Monday, August 30, 2010

Sin and the Law 1

Paul has used a question/answer style earlier in Romans to raise possible objections to his way of thinking and then to answer them. [1] He resumes this approach in Romans 6. Romans 6 and 7 deal with one of the main objections to his teaching. He mentioned it back in 3:8. People are parodying him as if he were teaching, "Let us do evil that good may result."

So Paul hits this false accusation head on. "Shall we go on sinning so that grace may increase?" (6:1). "Shall we sin because we are not under law but under grace?" (6:15). Paul's answer in both cases is an emphatic "no": "By no means!"

In truth, no mainstream interpreter of Paul has ever accepted the old parady of Luther, "Sin boldly that grace may come." Luther never made this statement, and you will not find support for such an approach to sin from any mainstream Lutheran, Reformed, Baptist, Methodist or any other major Reformation tradition. Christian groups may differ in their definitions of sin and they may differ in how much they think a Christian will normally sin, but no tradition worthy of the name Christian will teach that Christians will continue to sin no differently than before they received the Holy Spirit.

What is confusing to so many readers is the role that Romans 7:13-25 plays in Paul's argument. So many us identify with the words in 7:19: "what I do is not the good I want to do; no, the evil I do not want to do--this I keep on doing." Perhaps even the majority of Christian readers of Paul today latch on to this sentiment because it fits with their own personal experience and then they ignore completely the context in which Paul makes it. It is perhaps the single greatest misunderstanding of Paul's writings, as common as it is completely wrong.

In context, Paul's argument has pushed him to his single most vulnerable point. What was God doing with the Jewish Law all those years if in fact, as Paul is arguing, it is not an effective path to God? Paul was saying that Gentiles did not have to observe the parts of it that were Jew-specific, things like circumcision. And he was saying that Jews were not able to be right with God on the basis of how well they kept it. But he also says that getting right with God on the basis of his grace administered through Christ is no excuse to sin, to "do wrong," which of course was defined more than anywhere else in the Law.

This line of thinking is confusing to us and it may have also been not a little confusing to the Romans as well (cf. 2 Pet. 3:16). So what is the Law good for, Paul? You say we are not under it but you say we do not violate it. You say it was never effective but then why did God institute it in the first place? It is these sorts of questions that lead to Romans 7, where Paul explains the role of the Law in God's plan and how that applies to believers.

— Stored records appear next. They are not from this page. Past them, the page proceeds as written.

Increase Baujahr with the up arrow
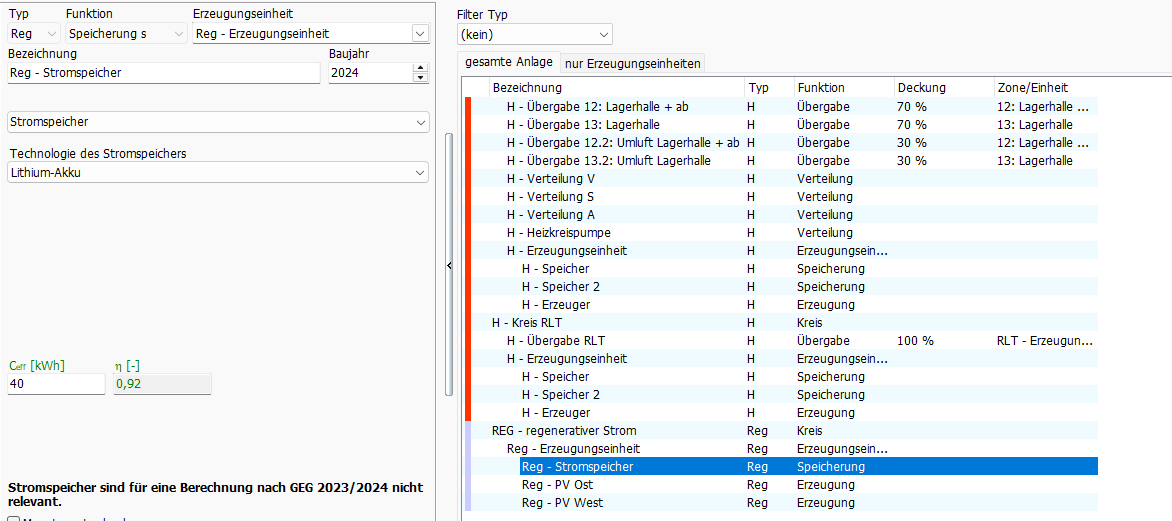Screen dimensions: 1172x521 [x=420, y=68]
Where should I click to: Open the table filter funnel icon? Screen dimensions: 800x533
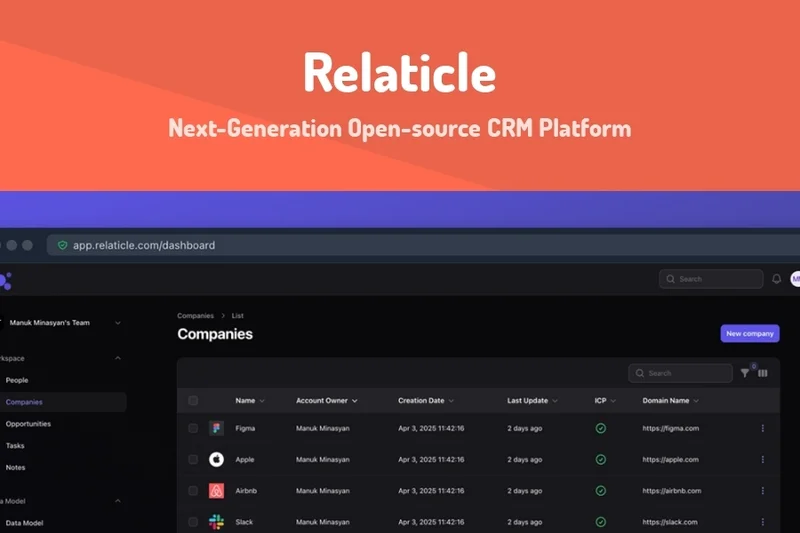pyautogui.click(x=745, y=373)
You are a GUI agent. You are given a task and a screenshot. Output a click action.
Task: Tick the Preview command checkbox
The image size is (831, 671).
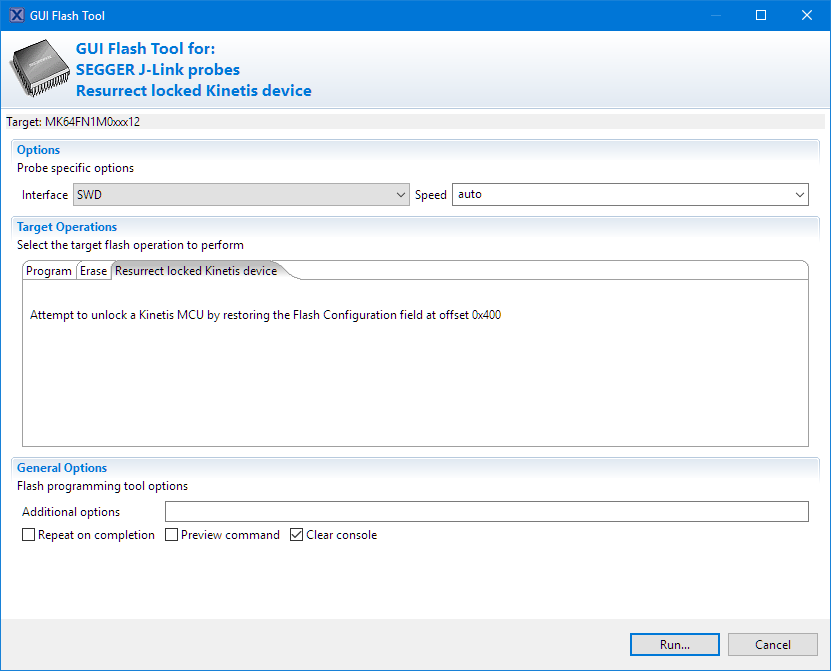coord(172,535)
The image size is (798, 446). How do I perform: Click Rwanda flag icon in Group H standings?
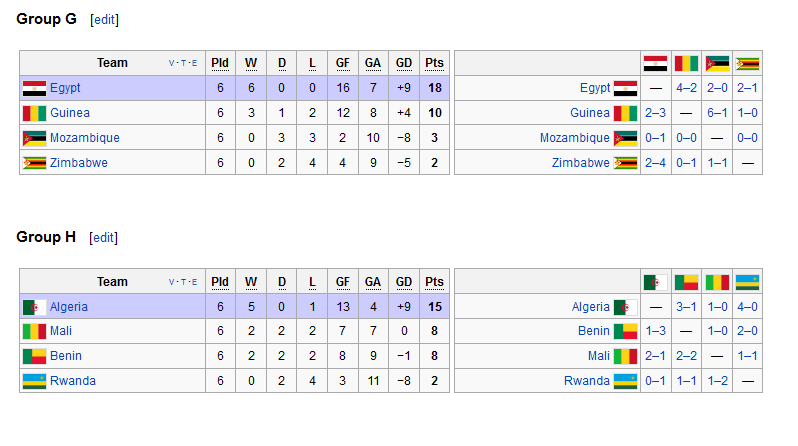34,381
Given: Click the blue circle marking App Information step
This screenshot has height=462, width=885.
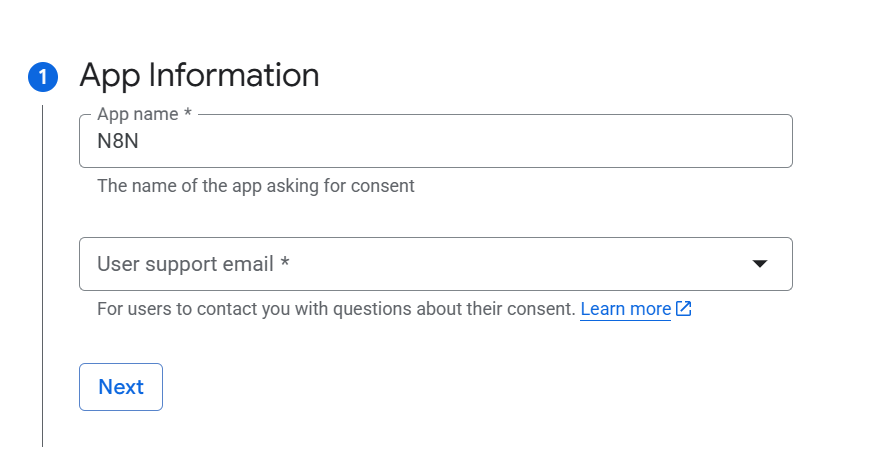Looking at the screenshot, I should tap(43, 77).
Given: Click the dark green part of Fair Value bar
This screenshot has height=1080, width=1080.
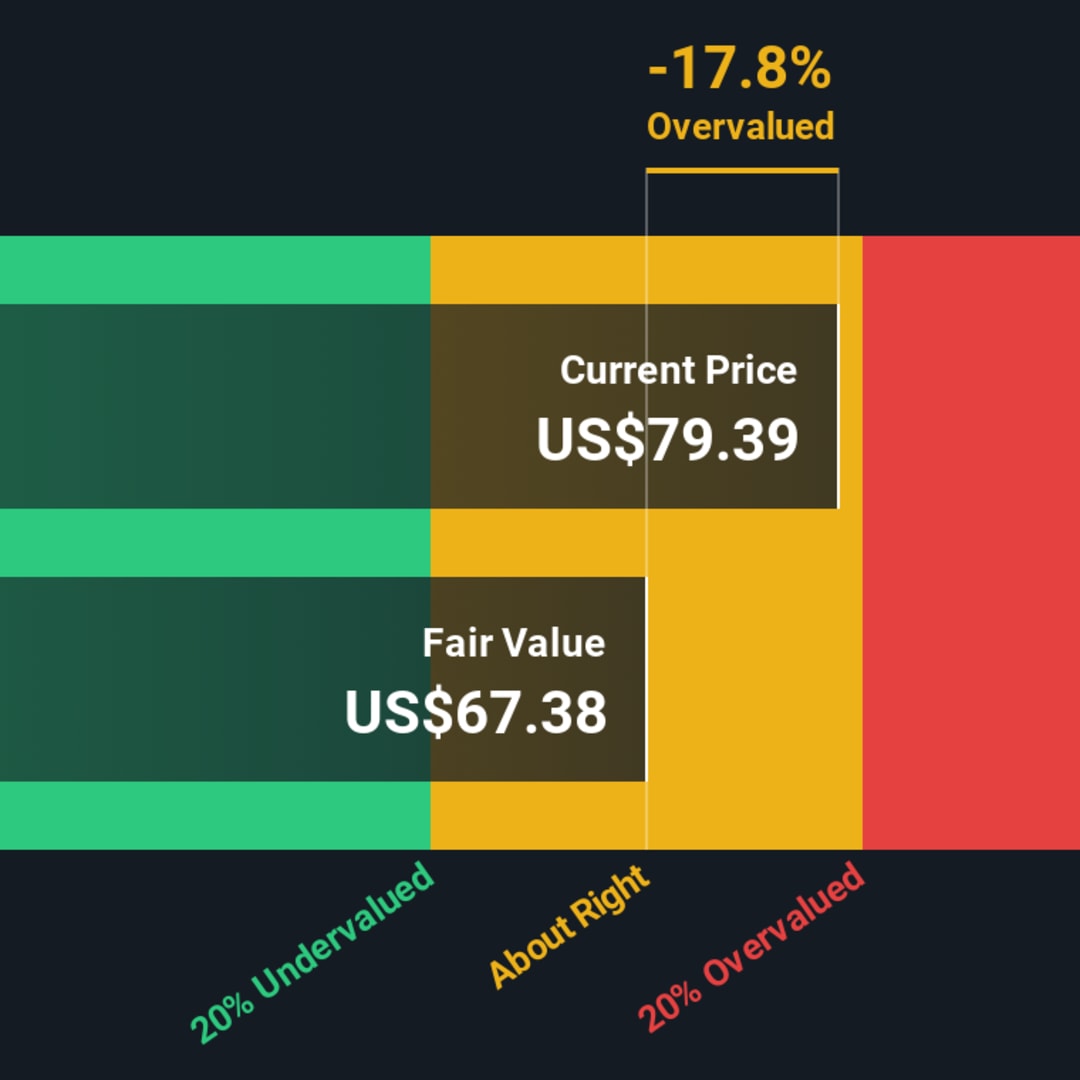Looking at the screenshot, I should [215, 679].
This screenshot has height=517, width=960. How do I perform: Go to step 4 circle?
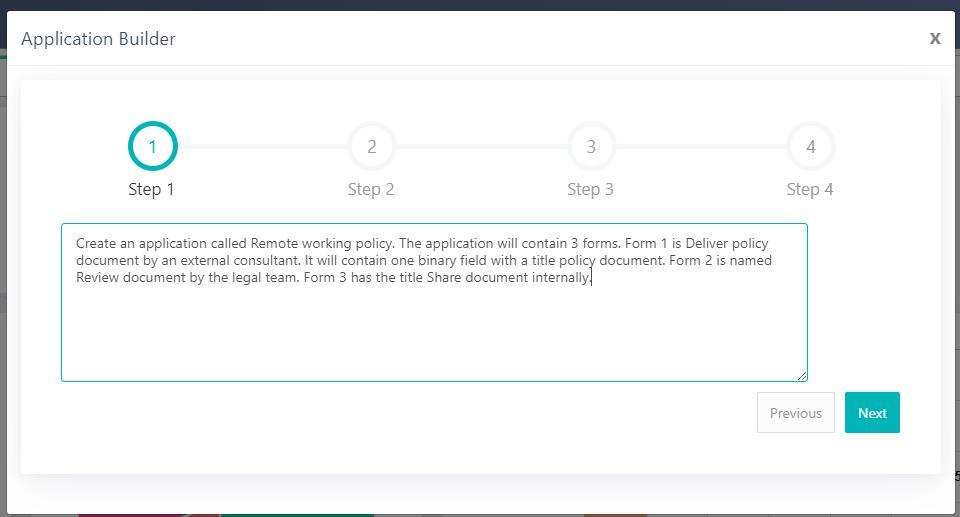click(x=810, y=147)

I am convinced that a great deal of our confusion comes from the fact that Paul glides seemlessly between a number of different meanings for the word "law" in these passages...

tomorrow: definition of sin, different uses of the law

[1] Usually called a "diatribe" style.

2 comments:

Unknown said...

I understand that what I'm about to ask is probably somewhat out of context to this series. However, Paul seems to make a pretty direct statement about the telos of the law in Galatians 3:19-24 (as well as some startling metaphysical claims which are sure to inspire the later Marcion). My question here is what role does Galatians 3 play in Paul's understanding of the purpose of the law?

The reason I ask this is that I don't see so much the telos of the law in Romans 7 so much as using akrasia to explain the inability of the law to bring life (ie sin takes advantage of the commandment to produce death).

Perhaps you will cover this tomorrow, but I thought I'd ask.

Marc said...

Paul was saying that Gentiles did not have to observe the parts of it that were Jew-specific, things like circumcision. And he was saying that Jews were not able to be right with God on the basis of how well they kept it.

If by "it" you mean the circumcision part of the Law then I think you're spot on. Paul's argument only makes sens if it is the ritual stuff (circumcision, sabbath, kosher...) which he calls "ergon nomou" which cannot justify but that obedience to God's moral law, OT and NT is the way.

There are at least 3 types or sense of "law" in Romans:
1. God's Law: Timeless, all must obey or seek mercy. Summarised by Love of God and neighbour.
2. Ritual Law: The Jewish-only part (ergon nomou).
3. The Law of Sin and Death: Not Torah! but our predisposition to sin.

It is from the last of these that all humans are freed in Christ.

No Gentile is freed from Torah (Paul never says this) because they were never under it. Jesus did not fulfil Torah for us! nor even at all!!

What counts is keeping God's Law faithfully modelled no longer on Moses' works of Law but on Christ's faithfulness. The antithesis of Rom 3:28 and Gal 2:16 is not works/faith but Torah/Messiah.